**DESCRIPTION OF THE TASK**.
An exact copy of the entries is needed, with every picture left out.

**RECORD EXCERPTS**.
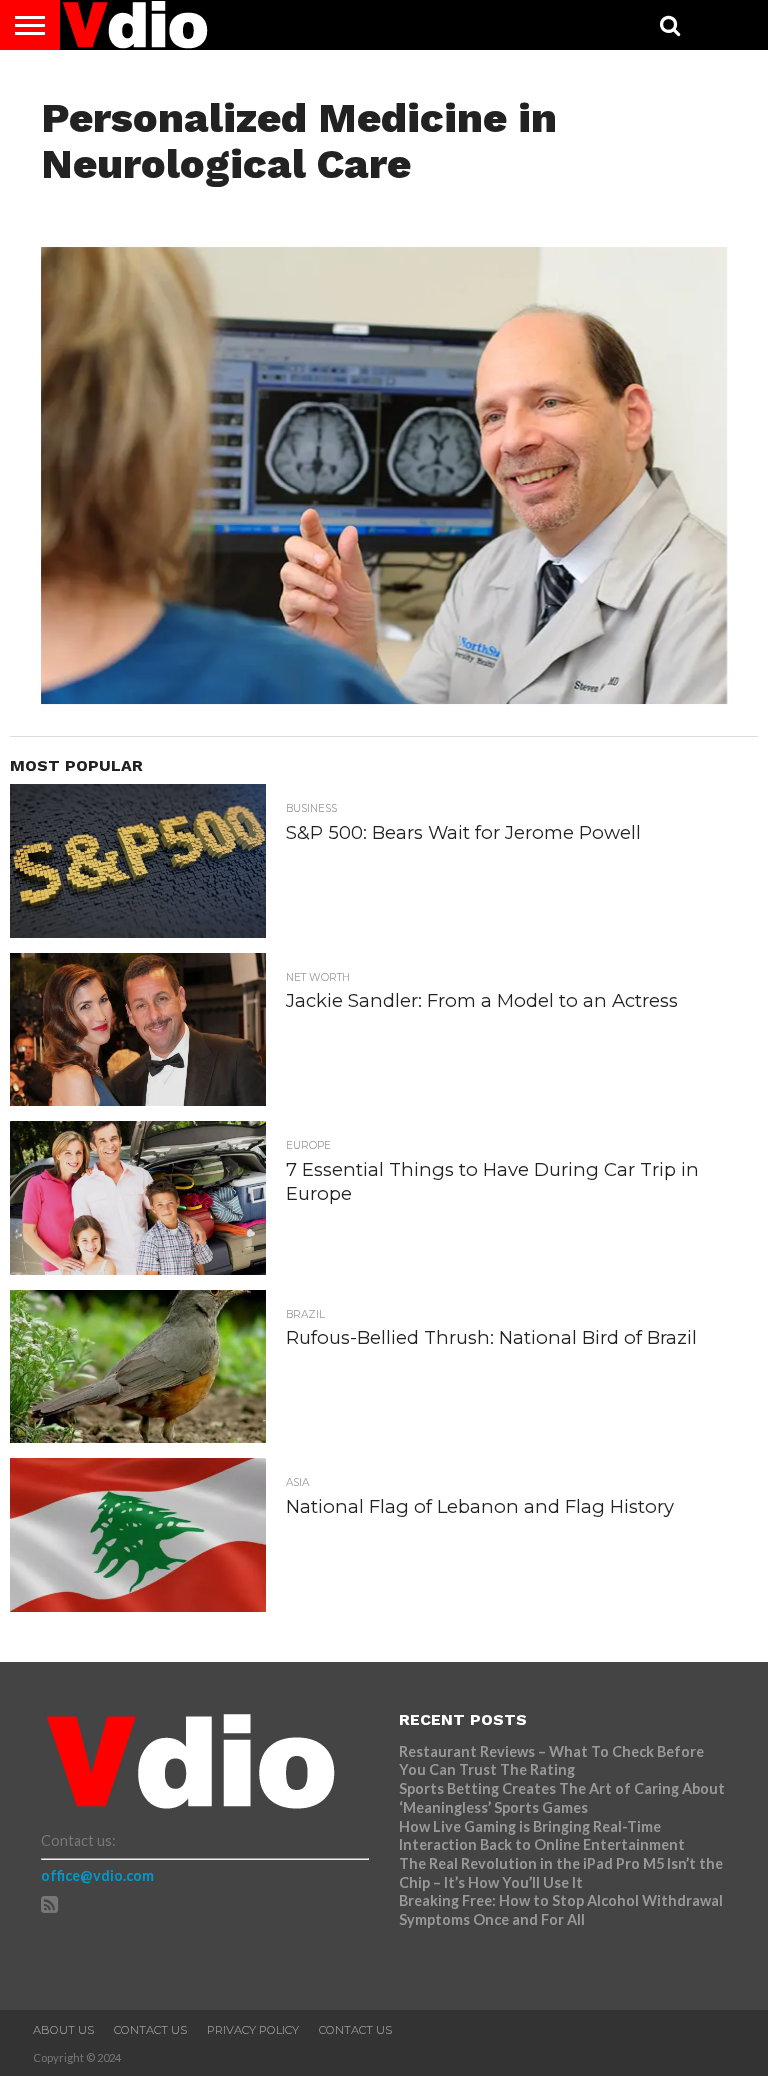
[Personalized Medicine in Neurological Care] (384, 697)
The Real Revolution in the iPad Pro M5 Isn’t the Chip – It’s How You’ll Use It (561, 1873)
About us (63, 2030)
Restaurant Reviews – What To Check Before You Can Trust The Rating (551, 1761)
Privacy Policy (253, 2030)
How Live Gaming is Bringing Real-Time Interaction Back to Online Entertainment (543, 1836)
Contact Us (150, 2030)
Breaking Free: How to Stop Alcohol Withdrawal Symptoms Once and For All (561, 1910)
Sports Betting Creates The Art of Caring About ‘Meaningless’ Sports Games (562, 1798)
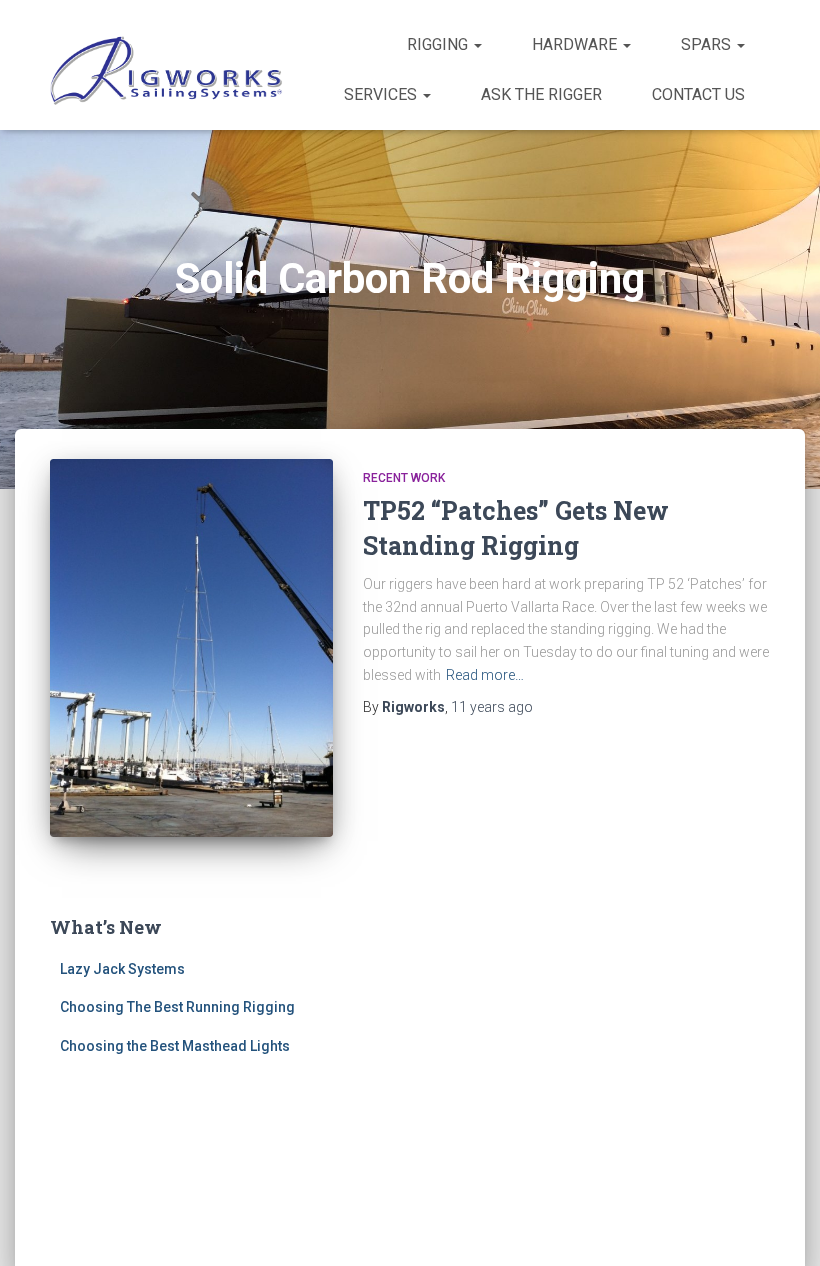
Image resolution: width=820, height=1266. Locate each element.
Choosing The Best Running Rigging (177, 1007)
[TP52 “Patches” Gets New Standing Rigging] (191, 648)
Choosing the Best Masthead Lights (175, 1046)
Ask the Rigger (541, 94)
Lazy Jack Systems (122, 969)
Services (382, 94)
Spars (708, 44)
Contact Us (698, 94)
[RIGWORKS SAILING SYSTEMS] (167, 70)
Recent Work (404, 478)
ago (492, 707)
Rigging (439, 44)
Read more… (485, 675)
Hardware (576, 44)
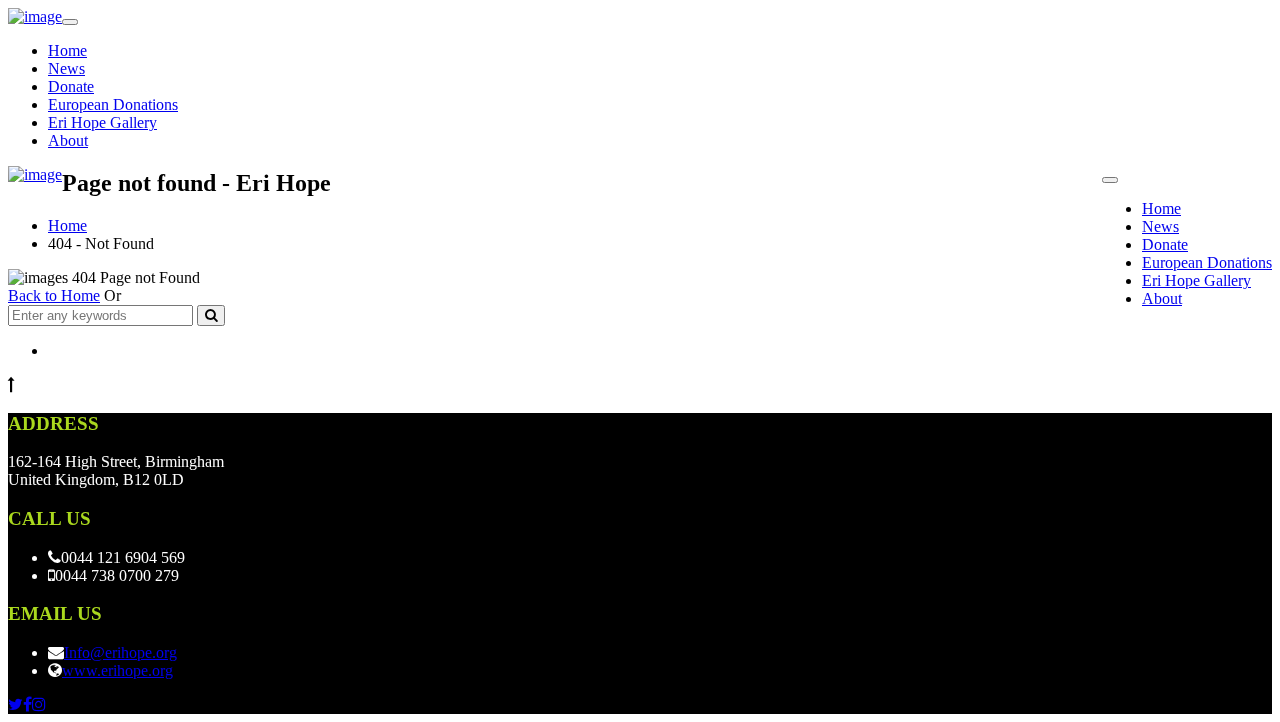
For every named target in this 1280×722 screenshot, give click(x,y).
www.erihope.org (117, 670)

**REPLY TO THE EXERCISE**.
[Personalized Medicine in Neurological Care] (384, 697)
The Real Revolution in the iPad Pro M5 Isn’t the Chip – It’s How You’ll Use It (561, 1873)
About us (63, 2030)
Restaurant Reviews – What To Check Before You Can Trust The Rating (551, 1761)
Privacy Policy (253, 2030)
How Live Gaming is Bringing Real-Time Interaction Back to Online Entertainment (543, 1836)
Contact Us (150, 2030)
Breaking Free: How to Stop Alcohol Withdrawal Symptoms Once and For All (561, 1910)
Sports Betting Creates The Art of Caring About ‘Meaningless’ Sports Games (562, 1798)
Image resolution: width=820, height=1266. Locate each element.
Choosing The Best Running Rigging (177, 1007)
[TP52 “Patches” Gets New Standing Rigging] (191, 648)
Choosing the Best Masthead Lights (175, 1046)
Ask the Rigger (541, 94)
Lazy Jack Systems (122, 969)
Services (382, 94)
Spars (708, 44)
Contact Us (698, 94)
[RIGWORKS SAILING SYSTEMS] (167, 70)
Recent Work (404, 478)
ago (492, 707)
Rigging (439, 44)
Read more… (485, 675)
Hardware (576, 44)
For every named target in this 1280×722 screenshot, give click(x,y).
www.erihope.org (117, 670)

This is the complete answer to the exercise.